During the company’s investors’ day at its Herzogenaurach, Germany, headquarters on Tuesday, CEO Kasper Rorsted laid out an ambitious strategy for the firm’s U.S. growth. Specifically, Adidas’ chief said he expects to see the brand’s revenues climb nearly 50 percent over the next three-plus years to hit $5.3 billion by 2020.
Those results, Rorsted said, will hinge on the firm’s ability to engage athletes and “win in the locker room”; appropriately manage a robust product franchise; aggressively target key markets such as Los Angeles, New York, Atlanta and Chicago; land and sustain prime wholesale partnerships; and, most importantly, execute a second-to-none digital and omni-channel strategy.
“If we don’t get this right, we won’t be successful as a company long-term,” Rorsted said.
While acknowledging Adidas’ vigorous U.S. expansion — the brand’s revenues advanced 30 percent in the region in 2016, bolstered by an 80 percent gain in originals, 40 percent in running and 25 percent in U.S. sports — Rorsted came short of praising the short-term growth, highlighting that his focus is farsighted.

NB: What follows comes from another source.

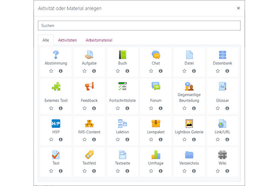
Task: Add the H5P activity icon
Action: [56, 124]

“A high percentage rate is a reflection of what the starting position is,” the CEO said. “It’s easier to have a high-percentage growth when you have a low starting position.”

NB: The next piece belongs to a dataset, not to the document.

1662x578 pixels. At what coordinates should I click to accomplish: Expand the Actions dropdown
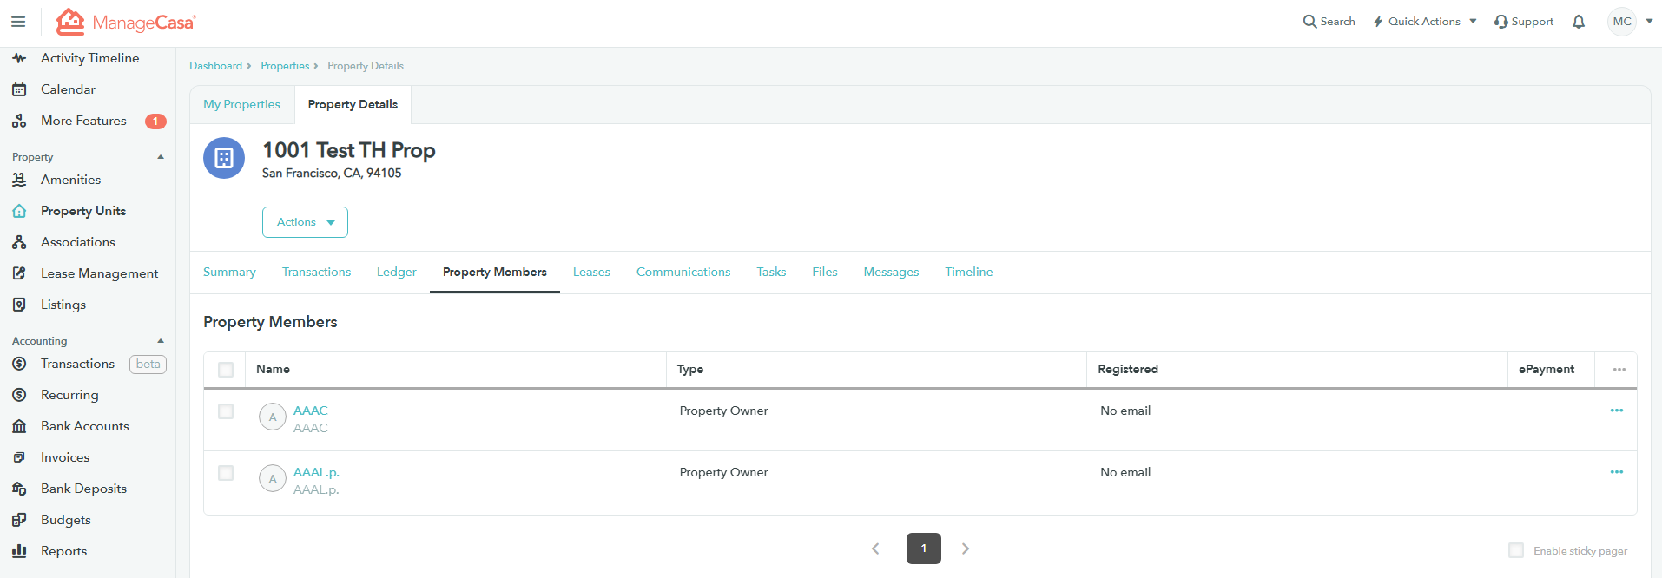point(305,222)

He added: “What we should not do is try to get a quick resolution to our situation in the U.S. … We’re not in a short-term race here; we’re in a long-term race.”

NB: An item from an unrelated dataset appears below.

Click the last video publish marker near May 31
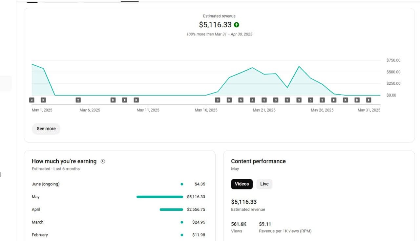The height and width of the screenshot is (241, 420). click(368, 100)
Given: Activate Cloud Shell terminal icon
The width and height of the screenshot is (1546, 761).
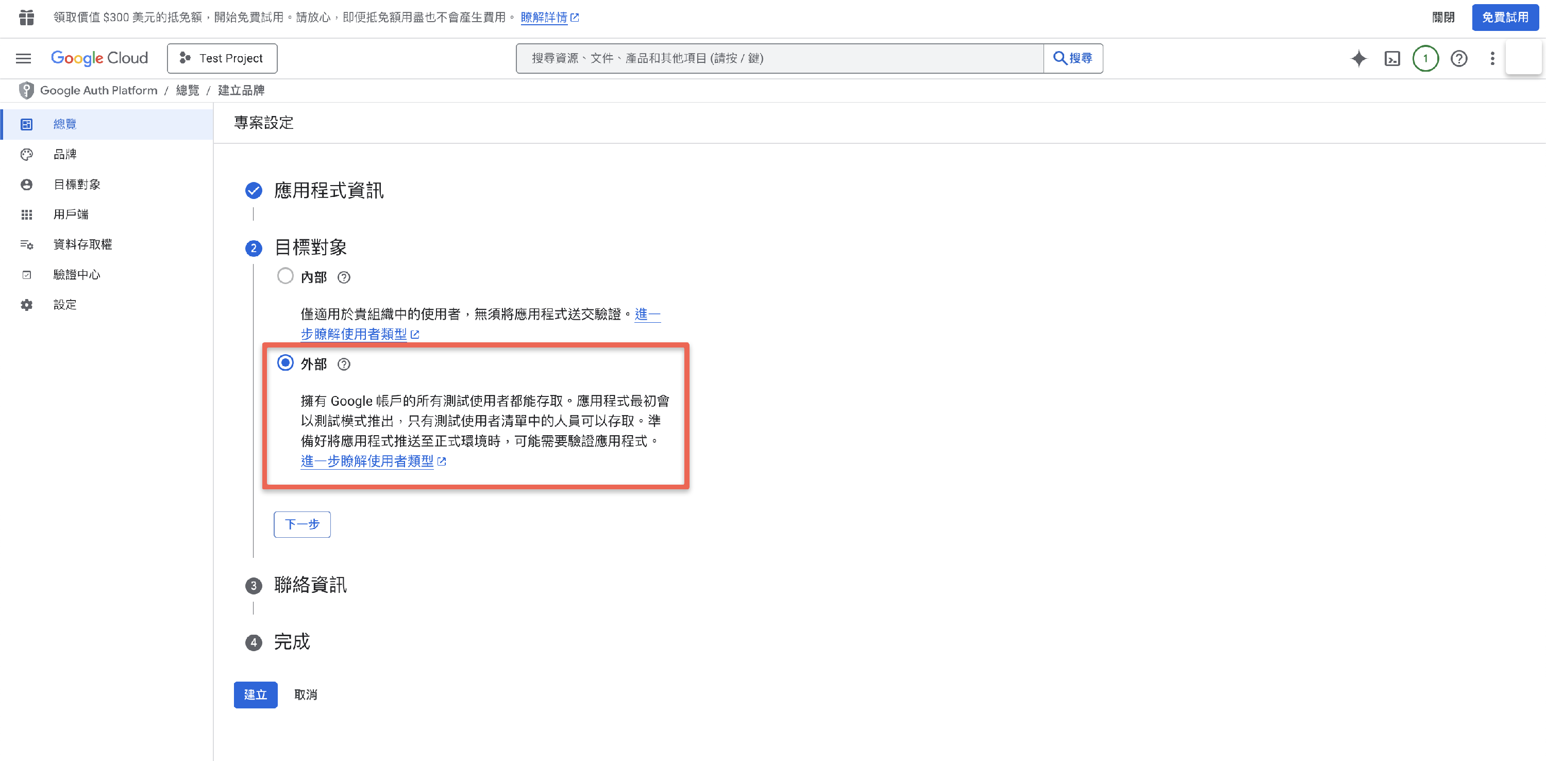Looking at the screenshot, I should coord(1392,58).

Rorsted — who joined the firm in October, replacing Herbert Hainer — said he’s looking to digital as the best way to accelerate the brand’s relationship with consumers.
In a CNBC interview today, Rorsted doubled down on his comments regarding a ramped-up digital focus: “It’s clear that the younger consumer engages with us predominately over the mobile device,” he said. “Digital engagement is key for us; you don’t see any TV advertising anymore.”
Adidas’ chief also said during the investors’ day that the brand will target more premium shelf space in U.S. retailers Foot Locker, The Finish Line and Dick’s Sporting Goods.